本文抜粋:
>>>>
見出し画像

あまりにも悲しく泣いていた彼女

年末に私も泣きたくなるくらいに悲しそうに泣いていた彼女
名前も理由も知らない…

地方へ行った帰り
飛行機が2時間遅れ、本来なら17時30分発なのに
19時30分になったことがあった。

私はどうしても次の日の仕事の準備があったので、滑走路に向かうカウンター席に座った。

時々、暗闇の滑走路に目をむけながら、帰宅してからは時間がないので、今やるしかないと思いながらやっていた。

そのカウンター席には、左隣に若い男性2人組み
意気揚々とかなり大きな声で、2人で語りながら仕事をしている。

右隣には、若い女性が座り
たびたび鼻をかんでいる。

その間に挟まれ、気持ちが焦りながら
集中、集中と自分に言い聞かせていた。

ヒック…ズーズー

チーン

ヒック…
ヒック…

チーン
ヒック…

うん?

うん?

もしや?泣いている?

泣いているよね。

涙と必死に声を押し殺しながら…
めちゃくちゃ悲しそうに。
<<<<
データ内容:
>>>>
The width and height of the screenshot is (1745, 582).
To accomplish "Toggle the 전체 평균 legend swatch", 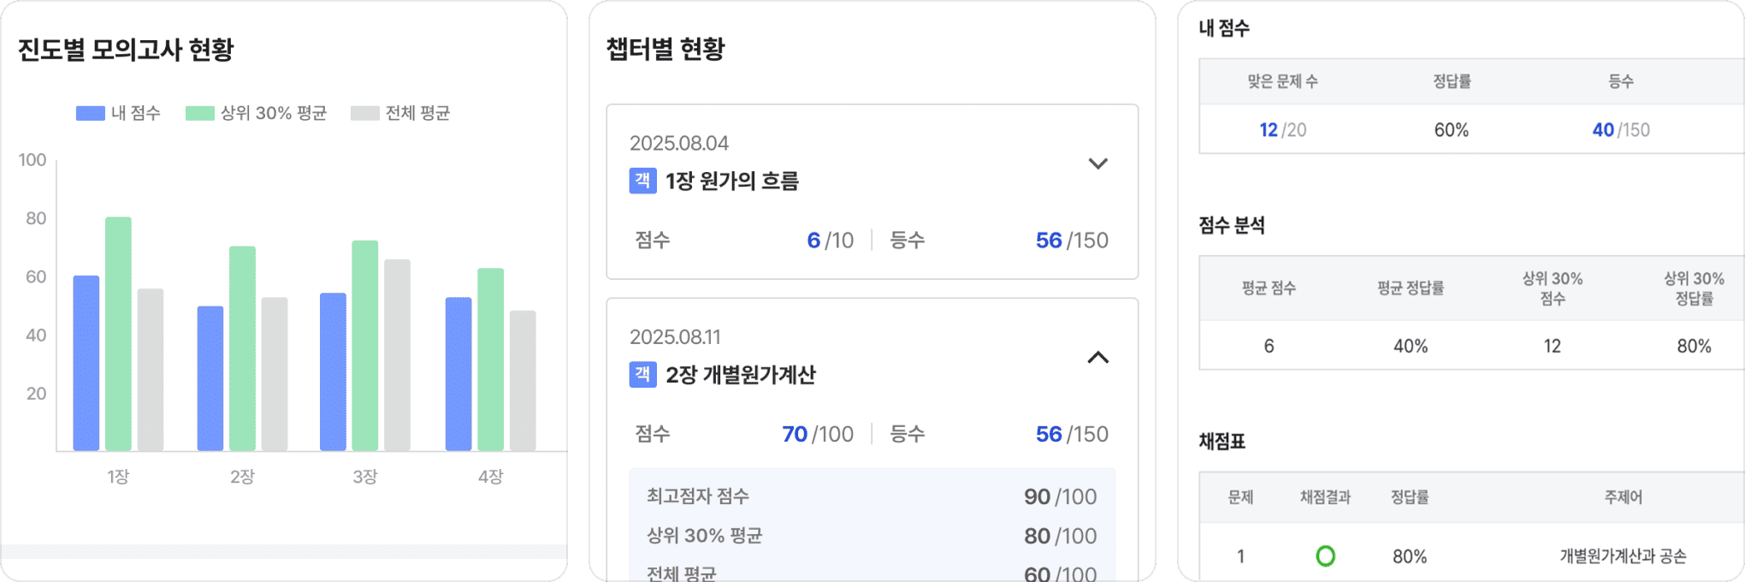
<<<<
指示内容 A:
空港で泣いていた女性についての文章と照らして、次の(i)〜(iii)が合っているかをそれぞれ「はい」か「いいえ」で答え、決め手となる語句を本文から引用してください。
(i) 飛行機の出発は予定より2時間遅れた。
(ii) 筆者は滑走路から離れたテーブル席に座った。
(iii) 筆者の左隣には若い女性が座っていた。
指示内容 B: 空港で泣いていた女性についての文章を、最後の一文の後から書き継いでください。

想定解答 A:
(i) はい。「飛行機が2時間遅れ、本来なら17時30分発なのに」
(ii) いいえ。「滑走路に向かうカウンター席に座った。」
(iii) いいえ。「左隣に若い男性2人組み」

想定解答 B:
しかも、 ポケットティッシュから
紙をだしているが、あとは数枚で底をつきそうな気配。

私、

あー、集中―

あー、こんな時はほっといたほうが

いいよなー、

いや、あまりにも悲しそうに泣いているから聞いてあげようかなー、

と勝手に気持ちが揺れる。

そんなことつゆ知らず、
左の2人組みはワイワイ盛り上がっている。

横目でチラリ
暗闇にかすかに写る彼女を見ながら

あー、だめだわ。
ティッシュがなくなりそう。。。

私は鞄の中から、
思い切って使ってなかったティッシュを取り出して差し出した。

迷惑と思われていたら、どうしよう、と思いながら。

そしたら、とても綺麗な美人な方で、
やっぱり涙が溢れている。

でも〝ありがとうございます〟と返事をして受け取ってくれた。

私は一安心

さらに、お節介心で話を聴くのもできるけど、悲しみを助長してしまうこともあるしと、また勝手に思っていた。

私も、あとどうしても
やりたい箇所があったので、ティッシュをさしだしただけ
それ以上は、近づくのはやめた。

そうしているうちに、
飛行機の時間になったので、

私は席をたった。

彼女は、また

〝本当にありがとうございます〟

と涙目だけど嬉しそうに言った。

あー、とりあえず
迷惑でなくて一安心。

そして、理由も知らないのに、
つい余計な一言を言ってしまった。

肩に手を当てつつ、

大丈夫、次はいい事しかやってこないよ、
なんてことをつぶやいてしまった。

あの彼女

その後どうしたかなぁ。

大丈夫なんて、無責任だったかなぁ

知りもしないくせに、なんて
思ってないかなぁ。

暫く、心に残った。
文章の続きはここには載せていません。